Merkel cold-hammer-forges its own barrels in house and then rust-blues them. The 27 7⁄8" barrels have fixed chokes, and the 20 gauge was listed as “Improved” for the right barrel and “Modified” for the left. Both bores measured a slightly oversize 0.626" (20 is nominally 0.615"), with the right barrel’s choke constricting .0061"—right where improved cylinder should be. The modified barrel’s 0.011" constriction was right on the money for that choke, too. The top rib is grooved to reduce glare, tapers from 0.46" at the breech to 0.31" at the muzzle, and is topped by a single 0.15" brass near the muzzle.

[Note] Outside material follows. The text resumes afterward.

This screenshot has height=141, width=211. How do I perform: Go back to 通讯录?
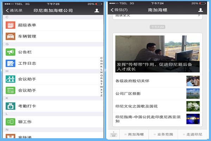(14, 11)
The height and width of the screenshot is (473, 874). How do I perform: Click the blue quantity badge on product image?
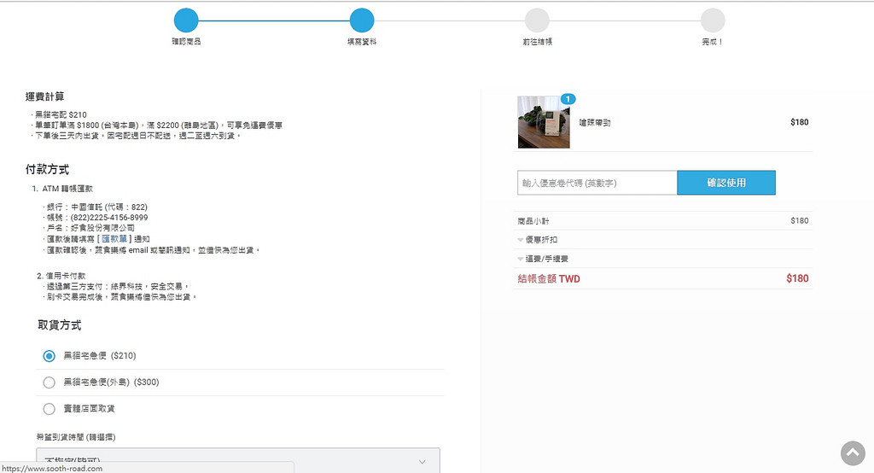click(x=568, y=99)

The 40E’s Anson & Deeley boxlock action sports Purdy-style double underlumps and a Greener crossbolt for secure lockup.
The 40E opens via a blued top lever, and it has an automatic safely on its tang. When the gun is opened, the safety button moves to the rear, revealing an “S” on the tang, and both triggers are blocked. Ejection is selective-automatic, but the gun can be converted to extraction-only by a gunsmith. A single-selective (via a button on the blade) mechanical trigger or traditional double triggers are available, but the test gun had blued double triggers, which proved remarkably crisp and consistent in pull weight. The front trigger’s right barrel has a more open choke, while the rear trigger’s left barrel is tighter. If a bird gets up out there a ways, the hunter needs only to slide his finger back and slap the rear trigger.
Retention of the splinter fore-end, which has 28-l.p.i. machined checkering in a bordered point pattern, is by a steel Deeley & Edge latch inlet into its underside. There is light engraving, the screws are timed and the inletting as extremely well done. Like the fore-end iron, the long blued tang of the trigger guard was well inlet flush with the stock, and its screws are timed, too. The wood-to-metal fit was deliberately and universally proud where the stock and receiver meet.
The sample 40E has a straight-gripped, or English-style, stock (a pistol grip with a plastic grip cap is also offered), and this is another area where the price concessions come into play. Called “Grade 2” (out of five) by Merkel, it receives less personalized attention than the stocks on the company’s more extravagant models. It bears a linseed oil finish that can be easily repaired with no need to send it back to Germany if it were to be dropped on a grouse hunt. A simple black, plastic buttplate, reading “Gebr. Merkel Suhl,” tops the butt—and it is fastened by timed screws.
In lieu of hand-engraving or color-casehardening, the forged receiver is nitrided. It appears to have been left in the white, even though nitriding is a tough finish. The engraving is a laser-etched scroll pattern. It is on both the receiver sides and the underside. The top lever and trigger guard bear some laser engraving as well.
A staffer took the Model 40E to Five Star Plantation, a southern hunting venue with a rich history, on bobwhite quail over pointers. The gun was also fired on a challenging five-stand course at Five Star, as well as on several trips to northern Virginia’s Bull Run Shooting Center. In total, more than 1,200 rounds from Aguila, Browning, Federal, Fiocchi and Winchester were fired, both game and target loads, without a single malfunction. The extra strength of the action does not detract from the gun’s liveliness. It points quickly and swings solidly. It is a gun for instinctive shots but not whippy if one needs to stay on a bird. And it throws nice patterns, as can be seen from the accompanying table. The gun was patterned at 40 yds. with Browning’s new BXD Extra Distance 20-ga., 3" shotshells with 1¼ ozs. of nickel-plated No. 5 lead shot—a load designed with late season pheasants in mind, not the shooter’s shoulder at the patterning board. The RCBS AmmoMaster clocked the load at 1204 f.p.s. at 10 ft., just shy of the 1250 at the muzzle listed on the box.
In the Merkel 40E, shooters and hunters will find a gun that can stand up to a lifetime of shooting, points extremely well and has the features one needs without the ornamentation many cannot afford.